**Assignment:** Keep to one stretch of the data below, the lines from the one with "Help (722, 680)" up to and including the one with "Tantum ergo - A", and return that stretch exactly.

**Extracted data:**
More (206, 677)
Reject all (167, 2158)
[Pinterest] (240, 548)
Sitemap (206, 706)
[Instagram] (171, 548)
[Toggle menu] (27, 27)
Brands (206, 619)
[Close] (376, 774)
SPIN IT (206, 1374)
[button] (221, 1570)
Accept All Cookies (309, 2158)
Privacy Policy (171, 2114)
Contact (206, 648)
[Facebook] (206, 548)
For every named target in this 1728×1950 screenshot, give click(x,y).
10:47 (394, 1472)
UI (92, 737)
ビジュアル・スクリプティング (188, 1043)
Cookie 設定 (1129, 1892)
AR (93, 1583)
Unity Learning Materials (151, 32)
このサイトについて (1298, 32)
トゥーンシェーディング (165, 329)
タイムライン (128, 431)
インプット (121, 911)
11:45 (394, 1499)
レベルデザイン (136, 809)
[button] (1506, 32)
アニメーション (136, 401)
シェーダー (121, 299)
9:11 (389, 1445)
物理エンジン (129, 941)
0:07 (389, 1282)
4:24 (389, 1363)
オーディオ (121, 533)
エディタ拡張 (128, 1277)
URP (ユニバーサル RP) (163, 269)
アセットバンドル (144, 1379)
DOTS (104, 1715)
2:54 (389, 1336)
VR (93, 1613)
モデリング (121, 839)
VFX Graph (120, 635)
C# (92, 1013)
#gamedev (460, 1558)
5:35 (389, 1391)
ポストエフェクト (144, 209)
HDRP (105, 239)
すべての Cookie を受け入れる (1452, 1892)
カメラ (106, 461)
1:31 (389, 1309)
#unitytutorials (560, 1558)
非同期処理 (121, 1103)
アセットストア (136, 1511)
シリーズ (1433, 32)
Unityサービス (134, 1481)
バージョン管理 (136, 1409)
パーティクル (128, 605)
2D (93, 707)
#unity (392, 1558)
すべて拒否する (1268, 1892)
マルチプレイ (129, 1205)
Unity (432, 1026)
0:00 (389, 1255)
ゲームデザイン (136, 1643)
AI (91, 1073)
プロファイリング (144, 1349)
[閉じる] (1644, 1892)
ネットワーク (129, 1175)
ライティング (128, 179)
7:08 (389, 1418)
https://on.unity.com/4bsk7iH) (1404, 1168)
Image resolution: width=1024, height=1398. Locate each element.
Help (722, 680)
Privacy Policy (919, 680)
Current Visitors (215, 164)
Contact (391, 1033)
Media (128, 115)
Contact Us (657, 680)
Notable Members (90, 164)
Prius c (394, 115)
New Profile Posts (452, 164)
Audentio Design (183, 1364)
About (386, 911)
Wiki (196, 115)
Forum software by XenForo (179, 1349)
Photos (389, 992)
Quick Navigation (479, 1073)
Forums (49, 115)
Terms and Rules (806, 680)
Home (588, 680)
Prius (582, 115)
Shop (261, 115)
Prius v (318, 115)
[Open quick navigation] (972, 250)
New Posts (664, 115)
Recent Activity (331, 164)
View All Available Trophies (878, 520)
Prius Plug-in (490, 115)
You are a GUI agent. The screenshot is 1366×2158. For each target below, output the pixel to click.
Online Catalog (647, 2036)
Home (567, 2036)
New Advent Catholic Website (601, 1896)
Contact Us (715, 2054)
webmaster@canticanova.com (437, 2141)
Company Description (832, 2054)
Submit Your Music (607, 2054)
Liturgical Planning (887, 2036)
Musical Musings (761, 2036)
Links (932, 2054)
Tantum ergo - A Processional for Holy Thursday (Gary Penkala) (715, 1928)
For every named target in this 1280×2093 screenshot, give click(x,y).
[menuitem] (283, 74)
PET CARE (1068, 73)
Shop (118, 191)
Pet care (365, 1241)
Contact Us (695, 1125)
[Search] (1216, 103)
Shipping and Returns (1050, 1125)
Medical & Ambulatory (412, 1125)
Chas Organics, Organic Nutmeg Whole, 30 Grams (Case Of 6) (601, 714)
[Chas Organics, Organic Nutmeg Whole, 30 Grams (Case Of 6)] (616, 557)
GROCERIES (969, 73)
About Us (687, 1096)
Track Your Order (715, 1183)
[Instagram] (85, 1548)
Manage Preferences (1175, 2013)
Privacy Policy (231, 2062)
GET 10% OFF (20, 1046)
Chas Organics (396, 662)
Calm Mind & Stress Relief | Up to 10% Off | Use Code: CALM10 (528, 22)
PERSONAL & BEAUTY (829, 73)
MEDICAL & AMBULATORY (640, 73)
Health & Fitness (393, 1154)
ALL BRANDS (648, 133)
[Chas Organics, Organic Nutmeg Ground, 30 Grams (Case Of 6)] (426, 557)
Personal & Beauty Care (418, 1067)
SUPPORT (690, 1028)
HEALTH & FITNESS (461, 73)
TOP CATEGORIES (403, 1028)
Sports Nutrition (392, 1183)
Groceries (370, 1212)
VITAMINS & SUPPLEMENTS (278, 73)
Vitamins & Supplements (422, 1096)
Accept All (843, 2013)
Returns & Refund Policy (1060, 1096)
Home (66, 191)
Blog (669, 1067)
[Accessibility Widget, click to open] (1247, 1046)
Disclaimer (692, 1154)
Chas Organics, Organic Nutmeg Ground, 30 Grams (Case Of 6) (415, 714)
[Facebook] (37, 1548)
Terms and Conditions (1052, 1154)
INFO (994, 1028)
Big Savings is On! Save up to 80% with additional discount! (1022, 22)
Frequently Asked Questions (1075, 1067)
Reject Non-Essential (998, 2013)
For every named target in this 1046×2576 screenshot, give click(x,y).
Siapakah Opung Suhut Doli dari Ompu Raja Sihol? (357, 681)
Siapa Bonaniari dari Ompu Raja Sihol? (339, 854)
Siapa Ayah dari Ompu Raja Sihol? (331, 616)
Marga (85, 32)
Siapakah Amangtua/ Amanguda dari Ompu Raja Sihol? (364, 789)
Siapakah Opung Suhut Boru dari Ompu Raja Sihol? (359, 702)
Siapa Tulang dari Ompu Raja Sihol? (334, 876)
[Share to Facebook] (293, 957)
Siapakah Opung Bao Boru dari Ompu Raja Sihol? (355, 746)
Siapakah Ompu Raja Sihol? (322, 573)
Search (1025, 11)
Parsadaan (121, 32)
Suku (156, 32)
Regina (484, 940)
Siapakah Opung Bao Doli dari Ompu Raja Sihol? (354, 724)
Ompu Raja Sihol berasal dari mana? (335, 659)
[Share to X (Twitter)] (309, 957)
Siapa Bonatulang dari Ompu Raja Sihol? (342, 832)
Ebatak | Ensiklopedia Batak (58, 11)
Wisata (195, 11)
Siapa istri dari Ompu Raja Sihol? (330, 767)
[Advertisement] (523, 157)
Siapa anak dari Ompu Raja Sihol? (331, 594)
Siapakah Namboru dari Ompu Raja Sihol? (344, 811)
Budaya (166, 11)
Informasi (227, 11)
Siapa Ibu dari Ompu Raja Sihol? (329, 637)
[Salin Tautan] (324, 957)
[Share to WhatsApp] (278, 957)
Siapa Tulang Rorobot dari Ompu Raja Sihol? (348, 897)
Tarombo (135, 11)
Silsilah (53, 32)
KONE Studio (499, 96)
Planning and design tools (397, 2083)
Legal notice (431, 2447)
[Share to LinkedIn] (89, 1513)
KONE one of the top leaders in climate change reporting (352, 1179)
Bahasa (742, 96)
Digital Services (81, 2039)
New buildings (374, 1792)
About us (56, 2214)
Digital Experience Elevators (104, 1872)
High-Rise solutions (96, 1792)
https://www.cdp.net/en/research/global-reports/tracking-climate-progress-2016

**Task answer:**
Help (722, 680)
Privacy Policy (919, 680)
Current Visitors (215, 164)
Contact (391, 1033)
Media (128, 115)
Contact Us (657, 680)
Notable Members (90, 164)
Prius c (394, 115)
New Profile Posts (452, 164)
Audentio Design (183, 1364)
About (386, 911)
Wiki (196, 115)
Forum software by XenForo (179, 1349)
Photos (389, 992)
Quick Navigation (479, 1073)
Forums (49, 115)
Terms and Rules (806, 680)
Home (588, 680)
Prius (582, 115)
Shop (261, 115)
Prius v (318, 115)
[Open quick navigation] (972, 250)
New Posts (664, 115)
Recent Activity (331, 164)
View All Available Trophies (878, 520)
Prius Plug-in (490, 115)
You are a GUI agent. The screenshot is 1366×2158. For each target below, output the pixel to click.
Online Catalog (647, 2036)
Home (567, 2036)
New Advent Catholic Website (601, 1896)
Contact Us (715, 2054)
webmaster@canticanova.com (437, 2141)
Company Description (832, 2054)
Submit Your Music (607, 2054)
Liturgical Planning (887, 2036)
Musical Musings (761, 2036)
Links (932, 2054)
Tantum ergo - A Processional for Holy Thursday (Gary Penkala) (715, 1928)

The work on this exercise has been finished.